— Records shown —
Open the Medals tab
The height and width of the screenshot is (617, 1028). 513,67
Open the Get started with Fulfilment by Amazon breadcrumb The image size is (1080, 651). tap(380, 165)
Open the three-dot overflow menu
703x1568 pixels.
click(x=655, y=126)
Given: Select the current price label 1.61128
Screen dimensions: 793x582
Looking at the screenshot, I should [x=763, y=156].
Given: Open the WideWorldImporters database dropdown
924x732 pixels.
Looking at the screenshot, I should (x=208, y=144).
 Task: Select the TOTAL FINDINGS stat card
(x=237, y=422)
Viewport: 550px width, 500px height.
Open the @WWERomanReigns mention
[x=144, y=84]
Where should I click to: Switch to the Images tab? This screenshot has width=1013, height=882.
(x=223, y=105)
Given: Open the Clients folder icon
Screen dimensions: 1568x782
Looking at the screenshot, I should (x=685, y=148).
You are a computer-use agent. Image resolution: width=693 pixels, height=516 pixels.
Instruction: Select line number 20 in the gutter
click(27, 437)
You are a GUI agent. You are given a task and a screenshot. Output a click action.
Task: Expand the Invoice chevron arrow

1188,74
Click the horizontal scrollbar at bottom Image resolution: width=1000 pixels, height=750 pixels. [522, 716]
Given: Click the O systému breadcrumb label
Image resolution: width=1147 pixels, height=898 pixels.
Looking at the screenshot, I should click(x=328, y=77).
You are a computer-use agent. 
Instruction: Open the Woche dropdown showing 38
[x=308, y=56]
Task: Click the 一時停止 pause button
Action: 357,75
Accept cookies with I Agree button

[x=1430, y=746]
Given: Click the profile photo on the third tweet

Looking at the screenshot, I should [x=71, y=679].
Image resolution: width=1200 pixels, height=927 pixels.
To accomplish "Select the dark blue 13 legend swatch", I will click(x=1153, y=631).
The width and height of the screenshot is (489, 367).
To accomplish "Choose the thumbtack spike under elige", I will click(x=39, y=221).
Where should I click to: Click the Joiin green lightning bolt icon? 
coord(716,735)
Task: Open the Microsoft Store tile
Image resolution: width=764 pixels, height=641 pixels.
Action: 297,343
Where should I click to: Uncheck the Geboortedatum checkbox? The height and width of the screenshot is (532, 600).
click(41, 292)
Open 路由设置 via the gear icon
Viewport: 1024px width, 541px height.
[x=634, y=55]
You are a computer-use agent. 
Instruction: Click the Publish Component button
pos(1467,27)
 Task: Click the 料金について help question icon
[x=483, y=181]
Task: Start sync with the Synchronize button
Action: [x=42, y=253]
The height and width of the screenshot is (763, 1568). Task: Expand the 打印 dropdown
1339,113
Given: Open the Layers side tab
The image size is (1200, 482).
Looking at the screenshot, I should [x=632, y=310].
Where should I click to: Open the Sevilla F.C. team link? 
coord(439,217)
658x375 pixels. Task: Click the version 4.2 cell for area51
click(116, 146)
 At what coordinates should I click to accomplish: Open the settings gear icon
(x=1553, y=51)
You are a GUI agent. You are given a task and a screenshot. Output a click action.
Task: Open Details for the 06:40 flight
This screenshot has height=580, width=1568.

— Task brief —
What is needed is an exact transcription of every entry above.

— Exercise result —
Open the Medals tab
The height and width of the screenshot is (617, 1028). 513,67
Open the Get started with Fulfilment by Amazon breadcrumb The image size is (1080, 651). tap(380, 165)
Open the three-dot overflow menu
703x1568 pixels.
click(x=655, y=126)
Given: Select the current price label 1.61128
Screen dimensions: 793x582
Looking at the screenshot, I should [x=763, y=156].
Given: Open the WideWorldImporters database dropdown
924x732 pixels.
Looking at the screenshot, I should (x=208, y=144).
 Task: Select the TOTAL FINDINGS stat card
(x=237, y=422)
Viewport: 550px width, 500px height.
Open the @WWERomanReigns mention
[x=144, y=84]
Where should I click to: Switch to the Images tab? This screenshot has width=1013, height=882.
(x=223, y=105)
Given: Open the Clients folder icon
Screen dimensions: 1568x782
Looking at the screenshot, I should (x=685, y=148).
You are a computer-use agent. Image resolution: width=693 pixels, height=516 pixels.
Instruction: Select line number 20 in the gutter
click(27, 437)
You are a GUI agent. You are given a task and a screenshot. Output a click action.
Task: Expand the Invoice chevron arrow

1188,74
Click the horizontal scrollbar at bottom Image resolution: width=1000 pixels, height=750 pixels. [522, 716]
Given: Click the O systému breadcrumb label
Image resolution: width=1147 pixels, height=898 pixels.
Looking at the screenshot, I should click(x=328, y=77).
You are a computer-use agent. 
Instruction: Open the Woche dropdown showing 38
[x=308, y=56]
Task: Click the 一時停止 pause button
Action: 357,75
Accept cookies with I Agree button

[x=1430, y=746]
Given: Click the profile photo on the third tweet

Looking at the screenshot, I should [x=71, y=679].
Image resolution: width=1200 pixels, height=927 pixels.
To accomplish "Select the dark blue 13 legend swatch", I will click(x=1153, y=631).
The width and height of the screenshot is (489, 367).
To accomplish "Choose the thumbtack spike under elige", I will click(x=39, y=221).
Where should I click to: Click the Joiin green lightning bolt icon? 
coord(716,735)
Task: Open the Microsoft Store tile
Image resolution: width=764 pixels, height=641 pixels.
Action: 297,343
Where should I click to: Uncheck the Geboortedatum checkbox? The height and width of the screenshot is (532, 600).
click(41, 292)
Open 路由设置 via the gear icon
Viewport: 1024px width, 541px height.
[x=634, y=55]
You are a computer-use agent. 
Instruction: Click the Publish Component button
pos(1467,27)
 Task: Click the 料金について help question icon
[x=483, y=181]
Task: Start sync with the Synchronize button
Action: [x=42, y=253]
The height and width of the screenshot is (763, 1568). Task: Expand the 打印 dropdown
1339,113
Given: Open the Layers side tab
The image size is (1200, 482).
Looking at the screenshot, I should [x=632, y=310].
Where should I click to: Open the Sevilla F.C. team link? 
coord(439,217)
658x375 pixels. Task: Click the version 4.2 cell for area51
click(116, 146)
 At what coordinates should I click to accomplish: Open the settings gear icon
(x=1553, y=51)
You are a GUI agent. You are given a task and a screenshot. Output a click action.
Task: Open Details for the 06:40 flight
This screenshot has height=580, width=1568.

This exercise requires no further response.